Electronic Music and Me
So, here I am, writing about one of those little skills that I acquired during my pre-JEE-prep time (ah, those days…), which, in its most self-appraising form, is called electronic music composition.
It all started with the EDM craze, which was hot at that time. Anyone who had listened to the likes of Martin Garrix or Hardwell or David Guetta, was super cool. Initially it didn’t catch my fancy, because, well, everyone was listening to it, but then, something about it made it interesting for me in a different way. Now, I don’t want to sound too boring here, but normally when I find something interesting, a natural how or why pops up in my head. So I looked up a bit to see how its done, and I got to know about this computer software called Fruity Loops Studio (marketed as FL Studio, and which the leading composers in the industry loathe for some reason). I liked the software and found it quite intuitive to use. I fiddled around with the controls for a few days, trying out new effects, synths, plugins and all. But then I didn’t have anything in my mind solid enough to be called a melody. So I left the software and went back to doing other things. A few days later I was whistling a random tune when I realized that why not build on this little sequence of somewhat coherent notes. I immediately got back to FL Studio and input all the notes in the sequence. Then again came the experimentation period, where I must have changed the scale at least a thousand times just to make it sound as natural as possible; added layers of drums, tried different instruments, different sound consistencies, different artificial effects; added volume, pitch and panning automations, and what not. Now I’m not sure how long the entire process from inputting the sequence to the rendering of the final four-minute song took, but it must have been a lot, like, almost twenty days; and given that I didn’t watch or learn from any tutorials as such, everything was pure experimentation as I mentioned.

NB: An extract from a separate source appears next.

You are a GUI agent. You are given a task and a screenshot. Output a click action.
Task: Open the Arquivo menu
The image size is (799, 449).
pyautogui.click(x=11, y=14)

Nonetheless, nothing can match the satisfaction of sitting down, putting on your headphones, closing your eyes, and listening to your own song, where you know what struggle is involved behind each beat. Somehow the news that I made a track of my own spread in my school, and I defined the ‘cool’ then, at least temporarily. I still get a bit nostalgic when I listen to it.
Sometime later I started working on another melody, although I couldn’t do the final touch-ups and rendering of the song at that time. I completed it, my second track, two years later, when I got into college.
The source codes for both the tracks can be found on my GitHub - Infinitio and Ceaseless.